Prof. Luiz Ferraz Netto
leobarretos@uol.com.br
Para que serve o seu conhecimento?
Parece destino. Mais dia, menos dia, todo cientista
encontra pela frente alguém que o interroga e mesmo o
desafia a mostrar que o seu saber tem alguma
utilidade. Contudo, pode não ser de nenhum interesse,
para ele, que essa utilidade exista; ele pode
simplesmente achar que o prazer de saber, de
compreender, de investigar o universo, constitua a sua
total recompensa. Com esse modo de pensar, o cientista
pode até dar-se ao luxo de irritar-se, por vezes, com
quem quer que seja que peça mais do que isso.
O
saber vale mais que muitas moedas!
Vamos citar o caso famoso de um estudante que
perguntou ao filósofo grego Platão, cerca de 370 a.C.,
para que serviam os teoremas complexos e abstratos que
ele estava lhe ensinando. Platão, de imediato, ordenou a
um de seus escravos que desse ao estudante uma pequena
moeda, a fim de que ele não pensasse que havia ganho o
conhecimento por nada; a seguir, demitiu-o da escola.
O estudante não precisava
ter perguntado, e Platão não precisava tê-lo
menosprezado tanto. Quem duvida, nos dias de hoje, de
que a Matemática tem seus usos? Sem os teoremas
matemáticos, as altas tecnologias atuais não passariam
de ficções científicas.
Porém, essa história de
Platão, famosa ao longo de 2 000 anos, não tornou o
assunto mais claro para muita gente. Quantos ainda não
se perguntam: "Para que serve a matemática ?"
A menos que a aplicação de
uma nova descoberta seja clara e atuante, muitos
continuarão a duvidar de seu valor.
Senhor, para que serve um bebê ?
Não menos notável e profunda é a história do
cientista inglês Michael Faraday, que bem ilustra este
ponto. Ele foi, em seu tempo, muito popular, como
conferencista, e também como físico e químico de
primeira classe. Em uma de suas palestras, nos anos de
1840, ele ilustrou o comportamento peculiar de um ímã e
de um bocado de fio enrolado cujas pontas estavam
ligadas em um medidor elétrico. Ele queria mostrar que
era capaz de produzir com isso uma corrente elétrica.
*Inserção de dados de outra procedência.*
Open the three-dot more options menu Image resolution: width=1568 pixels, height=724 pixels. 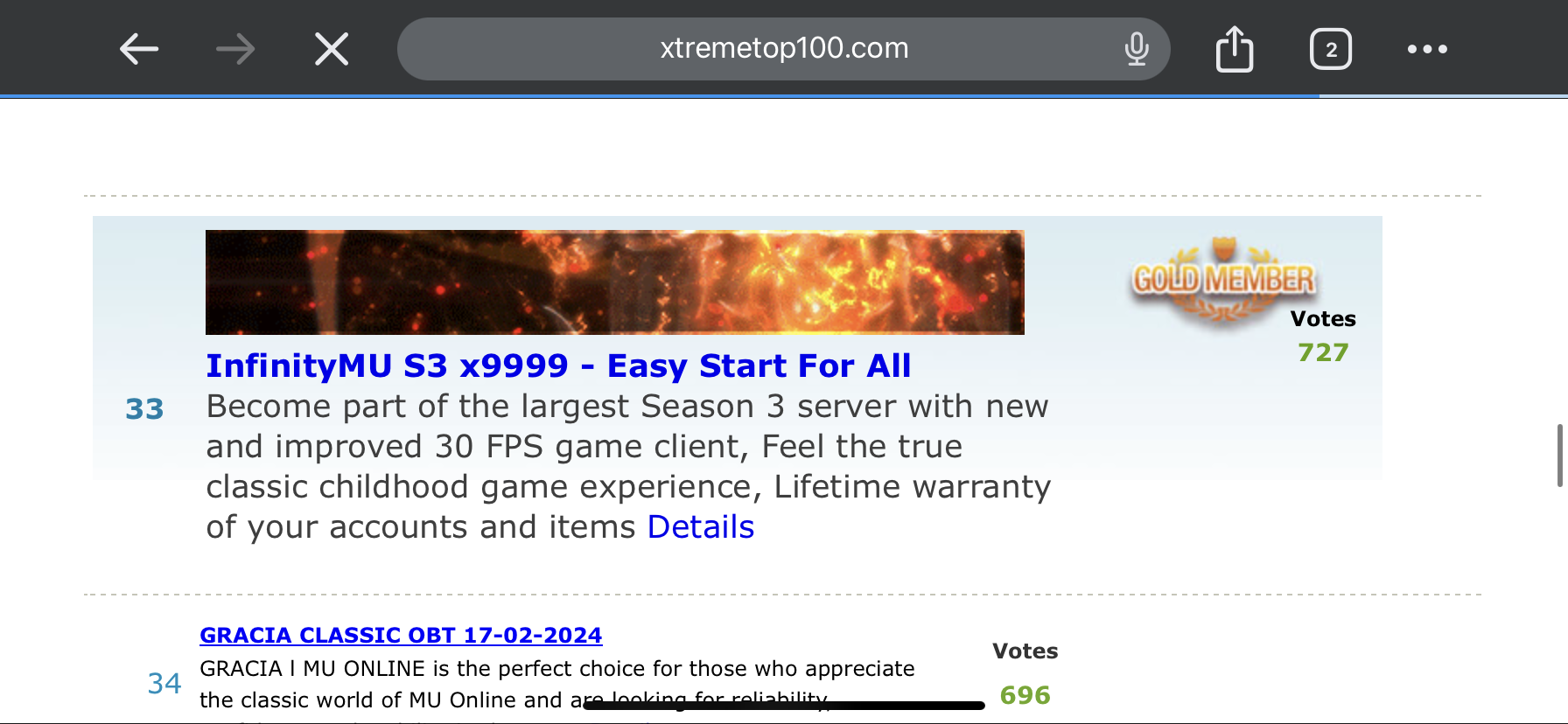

E
realmente o fez; movendo o ímã próximo do rolo de fio, o
ponteiro do medidor saía do zero, indicando a passagem
de uma corrente elétrica.
Ao terminar a palestra, um
homem do auditório se aproximou de Faraday e disse: "Sr.
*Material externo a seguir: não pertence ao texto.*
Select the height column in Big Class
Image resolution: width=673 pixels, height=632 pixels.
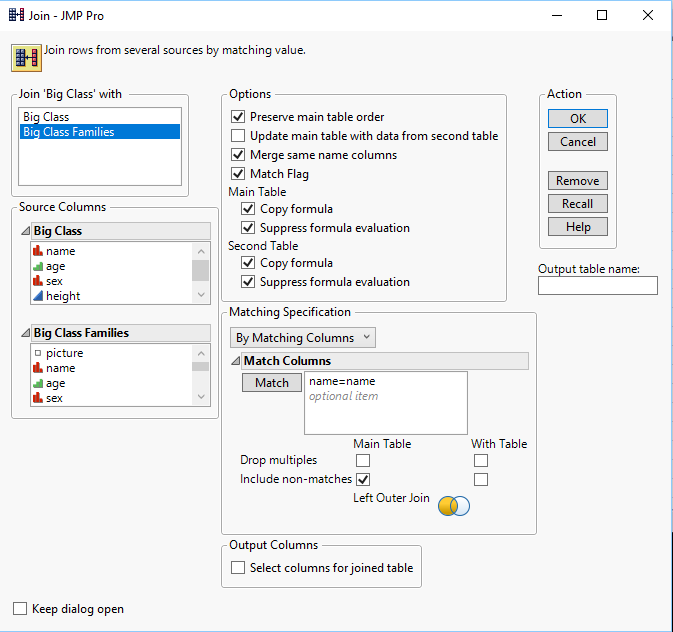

Faraday, o comportamento do ímã e do rolo de fio foi
interessante, mas para que poderá servir?"
E Faraday,
educadamente respondeu, com
outra pergunta:
"Senhor,
para que serve uma criança recém-nascida ?"
Foi precisamente tal efeito
¾
a indução eletromagnética
¾, cuja utilidade se
viu questionada tão ingenuamente por um membro do
auditório, que Faraday usou para desenvolver o gerador
elétrico que, pela primeira vez, tornou possível obter
energia elétrica barata e em grande quantidade.
A energia elétrica que você
consome diariamente em sua casa nasceu naquele dia,
naquele auditório, naquele laboratório público.
Esse notável experimento,
por sua vez, tornou possível o desenvolvimento da
tecnologia elétrica que nos cerca nos dias de hoje, e
sem a qual a vida, no sentido moderno, seria difícil de
imaginar. A demonstração de Faraday foi uma criança
recém-nascida que cresceu e se transformou num gigante.
Para o autor dessas
Leituras, a indução
eletromagnética foi a maior e mais útil
descoberta do milênio que acabamos de ultrapassar.